아래 모든 항목의 줄을 빈 줄은 빼고 Markdown 표로 출력하세요. 행 번호는 '번호' 열에, 각 줄은 '내용' 열에 넣으세요.

• **표시된 정보**:
________

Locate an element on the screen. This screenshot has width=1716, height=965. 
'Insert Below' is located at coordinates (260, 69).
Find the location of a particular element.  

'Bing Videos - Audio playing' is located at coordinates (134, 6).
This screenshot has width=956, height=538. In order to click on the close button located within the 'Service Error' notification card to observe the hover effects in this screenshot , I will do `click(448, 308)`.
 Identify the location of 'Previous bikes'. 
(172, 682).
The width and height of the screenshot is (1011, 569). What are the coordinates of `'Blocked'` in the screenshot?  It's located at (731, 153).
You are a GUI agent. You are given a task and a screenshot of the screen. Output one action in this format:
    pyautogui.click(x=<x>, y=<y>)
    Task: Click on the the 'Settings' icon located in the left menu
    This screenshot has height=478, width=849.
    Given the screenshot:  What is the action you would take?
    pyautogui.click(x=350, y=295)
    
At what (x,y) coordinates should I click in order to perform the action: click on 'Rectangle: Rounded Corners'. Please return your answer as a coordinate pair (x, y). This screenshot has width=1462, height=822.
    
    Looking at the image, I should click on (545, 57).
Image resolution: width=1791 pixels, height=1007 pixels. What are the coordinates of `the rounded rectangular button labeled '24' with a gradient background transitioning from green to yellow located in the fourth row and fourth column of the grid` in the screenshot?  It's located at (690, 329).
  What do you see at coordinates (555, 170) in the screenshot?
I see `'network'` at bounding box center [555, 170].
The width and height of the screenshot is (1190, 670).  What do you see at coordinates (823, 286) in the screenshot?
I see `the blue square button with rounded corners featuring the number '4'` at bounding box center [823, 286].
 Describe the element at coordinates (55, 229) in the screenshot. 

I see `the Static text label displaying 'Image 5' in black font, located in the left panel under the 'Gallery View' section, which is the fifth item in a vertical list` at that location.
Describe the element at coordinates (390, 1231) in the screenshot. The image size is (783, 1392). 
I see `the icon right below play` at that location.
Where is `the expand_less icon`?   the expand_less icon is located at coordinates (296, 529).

________

• **작업 결과**:
| 번호 | 내용 |
|---|---|
| 1 | Locate an element on the screen. This screenshot has width=1716, height=965.  |
| 2 | 'Insert Below' is located at coordinates (260, 69). |
| 3 | Find the location of a particular element.   |
| 4 | 'Bing Videos - Audio playing' is located at coordinates (134, 6). |
| 5 | This screenshot has width=956, height=538. In order to click on the close button located within the 'Service Error' notification card to observe the hover effects in this screenshot , I will do `click(448, 308)`. |
| 6 |  Identify the location of 'Previous bikes'.  |
| 7 | (172, 682). |
| 8 | The width and height of the screenshot is (1011, 569). What are the coordinates of `'Blocked'` in the screenshot?  It's located at (731, 153). |
| 9 | You are a GUI agent. You are given a task and a screenshot of the screen. Output one action in this format: |
| 10 |     pyautogui.click(x=<x>, y=<y>) |
| 11 |     Task: Click on the the 'Settings' icon located in the left menu |
| 12 |     This screenshot has height=478, width=849. |
| 13 |     Given the screenshot:  What is the action you would take? |
| 14 |     pyautogui.click(x=350, y=295) |
| 15 | At what (x,y) coordinates should I click in order to perform the action: click on 'Rectangle: Rounded Corners'. Please return your answer as a coordinate pair (x, y). This screenshot has width=1462, height=822. |
| 16 |     Looking at the image, I should click on (545, 57). |
| 17 | Image resolution: width=1791 pixels, height=1007 pixels. What are the coordinates of `the rounded rectangular button labeled '24' with a gradient background transitioning from green to yellow located in the fourth row and fourth column of the grid` in the screenshot?  It's located at (690, 329). |
| 18 |   What do you see at coordinates (555, 170) in the screenshot? |
| 19 | I see `'network'` at bounding box center [555, 170]. |
| 20 | The width and height of the screenshot is (1190, 670).  What do you see at coordinates (823, 286) in the screenshot? |
| 21 | I see `the blue square button with rounded corners featuring the number '4'` at bounding box center [823, 286]. |
| 22 |  Describe the element at coordinates (55, 229) in the screenshot.  |
| 23 | I see `the Static text label displaying 'Image 5' in black font, located in the left panel under the 'Gallery View' section, which is the fifth item in a vertical list` at that location. |
| 24 | Describe the element at coordinates (390, 1231) in the screenshot. The image size is (783, 1392).  |
| 25 | I see `the icon right below play` at that location. |
| 26 | Where is `the expand_less icon`?   the expand_less icon is located at coordinates (296, 529). |